- What the exercise asks:
Reproduce the Hacker News thread about wyhash, starting at "Yeah the submitter" and ending at "and made a PR.", with "Wang Yi" replaced by "the wyhash author".

- Article:
* * *
Hacker News new | past | comments | ask | show | jobs | submit login
New fastest portable hash: wyhash (github.com)
120 points by rurban 13 days ago | hide | past | web | favorite | 49 comments





Here's a link to wyhash itself: https://github.com/wangyi-fudan/wyhash

Maybe the link could be updated to point to this instead?

Yeah the submitter didn't link to wyhash, they linked to their own project...without the title there'd be no context here. SMHasher is well known (at least the original Google project is, maybe not this fork), but why not just submit wyhash directly? There's no explanation of how wyhash works here, and I can't find a paper.

No, because you need to see it in context. Wang Yi only compared to t1ha, only in one criteria.

This is the code: https://github.com/rurban/smhasher/blob/master/wyhash.h


Awesome! Found a bug (undefined behavior) and made a PR.

https://github.com/wangyi-fudan/wyhash/pull/3


I would love for this to be solid, but something here seems too good to be true. Modern hashing is well-studied, with lots of smart people attacking the problem. Modern hashes like Google's FarmHash are thousands of lines of code with platform-specific intrinsics for acceleration. This hash claims to beat other modern hashes in speed, without using platform-specific intrinsics, and without quality problems, and in a mere 100 lines of code to boot.

I would love for this to be true, but I'd love to see a more thorough explanation of how it manages to be both smaller and faster than other competing hashes.


I would love for this to be solid, but something here seems too good to be true.

How so? It's much slower than AES based hashes. It's about the throughput same as xxHash64. It uses fewer cycles/hash than xxHash64.


> It's much slower than AES based hashes.

I must have misinterpreted the following:

> So the fastest hash functions on x86_64 without quality problems are: > > - wyhash > - t1ha > - [...]

I interpreted that to be an ordered list, saying that wyhash was the fastest.

But looking at the actual table I am confused. There are MB/s numbers and cycles/hash numbers. In cycles/hash wyhash appears to beat all FarmHash variants, but in MiB/s it is slower than some of them. I don't understand why these two performance measures would not track perfectly, since the CPUs should be running a constant number of cycles/second.


I don't understand why these two performance measures would not track perfectly, since the CPUs should be running a constant number of cycles/second.

x86 isn't RISC and not all operations take the same number of cycles. Also, the code might have different levels of possible parallelism and might impact the pipeline differently.

Comp Sci education for the low level basics is often completely neglected nowadays. This should be freshman year stuff. I'm certainly not an expert, myself, just familiar with the issues. (Know enough to know what you don't know.)


> x86 isn't RISC and not all operations take the same number of cycles.

Yes but it doesn't say instructions per hash, it says cycles per hash. Unless some kind of frequency scaling is going on, the number of cycles per second should be very consistent. If bytes/hash is held constant and cycles/second is constant, then MiB/second and cycles/hash should be exact inverses. I don't understand why this is not the case in these tables.

> Also, the code might have different levels of possible parallelism and might impact the pipeline differently.

Again this can affect the number of instructions being retired, but not the number of cycles. A cycle is a cycle, regardless of how much work is actually being accomplished.

> Comp Sci education for the low level basics is often completely neglected nowadays. This should be freshman year stuff.
* * *
- Dataset rows:
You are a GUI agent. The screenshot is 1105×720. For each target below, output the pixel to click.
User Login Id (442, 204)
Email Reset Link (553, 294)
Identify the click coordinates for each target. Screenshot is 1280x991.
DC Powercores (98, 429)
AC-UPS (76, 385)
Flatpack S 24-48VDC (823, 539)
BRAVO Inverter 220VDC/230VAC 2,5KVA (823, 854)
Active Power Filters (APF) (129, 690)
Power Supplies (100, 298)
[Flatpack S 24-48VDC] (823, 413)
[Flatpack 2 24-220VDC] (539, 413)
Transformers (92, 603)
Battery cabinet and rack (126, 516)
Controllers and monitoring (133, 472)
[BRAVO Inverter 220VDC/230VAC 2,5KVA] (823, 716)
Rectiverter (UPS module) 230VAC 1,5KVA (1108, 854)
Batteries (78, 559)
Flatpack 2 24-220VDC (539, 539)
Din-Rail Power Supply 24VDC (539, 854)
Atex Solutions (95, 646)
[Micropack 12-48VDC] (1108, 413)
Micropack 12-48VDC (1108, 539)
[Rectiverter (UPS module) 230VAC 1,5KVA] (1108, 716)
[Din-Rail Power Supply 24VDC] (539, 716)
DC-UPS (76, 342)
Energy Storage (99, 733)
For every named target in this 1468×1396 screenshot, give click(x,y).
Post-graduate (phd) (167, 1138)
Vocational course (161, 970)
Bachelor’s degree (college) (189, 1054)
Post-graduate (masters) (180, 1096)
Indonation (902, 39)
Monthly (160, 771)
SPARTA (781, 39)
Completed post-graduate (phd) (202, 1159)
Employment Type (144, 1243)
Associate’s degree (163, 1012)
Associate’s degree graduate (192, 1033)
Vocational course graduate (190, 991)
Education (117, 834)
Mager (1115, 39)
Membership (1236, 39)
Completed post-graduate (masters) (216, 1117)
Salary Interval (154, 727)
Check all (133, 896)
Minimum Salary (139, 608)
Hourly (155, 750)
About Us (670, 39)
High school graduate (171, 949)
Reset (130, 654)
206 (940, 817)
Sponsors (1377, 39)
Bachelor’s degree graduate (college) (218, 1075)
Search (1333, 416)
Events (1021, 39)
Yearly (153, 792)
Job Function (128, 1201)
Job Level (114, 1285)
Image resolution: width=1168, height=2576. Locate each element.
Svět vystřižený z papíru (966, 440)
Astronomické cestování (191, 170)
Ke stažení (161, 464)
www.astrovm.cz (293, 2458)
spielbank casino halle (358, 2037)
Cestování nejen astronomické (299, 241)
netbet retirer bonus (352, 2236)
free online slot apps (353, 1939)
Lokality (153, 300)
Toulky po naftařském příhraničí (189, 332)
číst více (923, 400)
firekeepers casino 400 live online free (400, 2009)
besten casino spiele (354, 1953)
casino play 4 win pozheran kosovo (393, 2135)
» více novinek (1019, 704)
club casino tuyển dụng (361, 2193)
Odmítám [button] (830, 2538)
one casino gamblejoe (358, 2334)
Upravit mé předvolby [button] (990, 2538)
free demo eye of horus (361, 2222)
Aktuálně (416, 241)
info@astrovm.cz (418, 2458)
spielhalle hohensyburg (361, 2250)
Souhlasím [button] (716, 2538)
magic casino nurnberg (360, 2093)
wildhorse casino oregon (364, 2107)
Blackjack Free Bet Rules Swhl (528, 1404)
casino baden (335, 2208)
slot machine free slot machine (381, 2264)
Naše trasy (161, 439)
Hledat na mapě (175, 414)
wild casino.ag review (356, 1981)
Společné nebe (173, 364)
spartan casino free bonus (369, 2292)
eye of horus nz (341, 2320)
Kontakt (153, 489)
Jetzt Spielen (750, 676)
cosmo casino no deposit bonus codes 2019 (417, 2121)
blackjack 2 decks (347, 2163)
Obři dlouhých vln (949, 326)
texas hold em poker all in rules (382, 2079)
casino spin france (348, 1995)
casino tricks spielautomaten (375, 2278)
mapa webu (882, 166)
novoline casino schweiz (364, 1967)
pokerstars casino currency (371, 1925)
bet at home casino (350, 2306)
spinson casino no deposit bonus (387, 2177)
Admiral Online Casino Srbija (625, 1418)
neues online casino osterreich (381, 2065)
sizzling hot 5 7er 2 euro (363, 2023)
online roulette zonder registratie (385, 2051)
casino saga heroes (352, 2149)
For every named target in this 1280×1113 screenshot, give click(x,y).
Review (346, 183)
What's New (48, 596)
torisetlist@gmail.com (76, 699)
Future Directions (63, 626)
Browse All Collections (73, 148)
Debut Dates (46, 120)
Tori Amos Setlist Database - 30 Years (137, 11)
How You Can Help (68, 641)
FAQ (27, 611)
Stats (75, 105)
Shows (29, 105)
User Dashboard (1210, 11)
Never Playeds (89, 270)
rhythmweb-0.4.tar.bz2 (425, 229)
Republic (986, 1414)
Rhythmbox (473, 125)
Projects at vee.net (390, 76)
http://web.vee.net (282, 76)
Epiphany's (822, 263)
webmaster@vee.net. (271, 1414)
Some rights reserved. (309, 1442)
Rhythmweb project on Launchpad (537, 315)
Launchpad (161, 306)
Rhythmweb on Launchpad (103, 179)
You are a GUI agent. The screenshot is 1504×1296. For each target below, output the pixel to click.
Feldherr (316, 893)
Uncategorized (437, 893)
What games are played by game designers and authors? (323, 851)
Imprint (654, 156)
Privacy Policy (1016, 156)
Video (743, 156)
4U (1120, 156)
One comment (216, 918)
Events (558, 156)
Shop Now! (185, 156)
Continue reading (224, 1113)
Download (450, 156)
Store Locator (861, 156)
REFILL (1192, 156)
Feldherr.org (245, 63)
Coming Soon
* * *
- Problem solution:
Yeah the submitter didn't link to wyhash, they linked to their own project...without the title there'd be no context here. SMHasher is well known (at least the original Google project is, maybe not this fork), but why not just submit wyhash directly? There's no explanation of how wyhash works here, and I can't find a paper.

No, because you need to see it in context. the wyhash author only compared to t1ha, only in one criteria.

This is the code: https://github.com/rurban/smhasher/blob/master/wyhash.h


Awesome! Found a bug (undefined behavior) and made a PR.